(Записи из набора данных с указанием точек)
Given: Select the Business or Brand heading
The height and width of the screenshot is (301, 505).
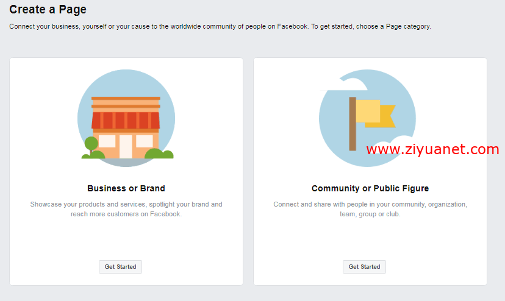Looking at the screenshot, I should pos(126,188).
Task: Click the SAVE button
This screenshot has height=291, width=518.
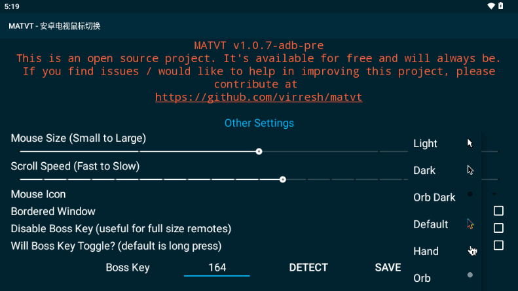Action: [x=388, y=267]
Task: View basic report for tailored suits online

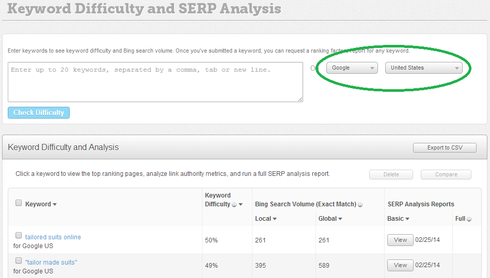Action: (400, 240)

= Поставленное задание =
Верните строки всех записей выше без изменений, но не включайте в ответ изображения.

= Правильный ответ =
Given: Select the Business or Brand heading
The height and width of the screenshot is (301, 505).
Looking at the screenshot, I should pos(126,188).
Task: Click the SAVE button
This screenshot has height=291, width=518.
Action: [x=388, y=267]
Task: View basic report for tailored suits online

Action: (400, 240)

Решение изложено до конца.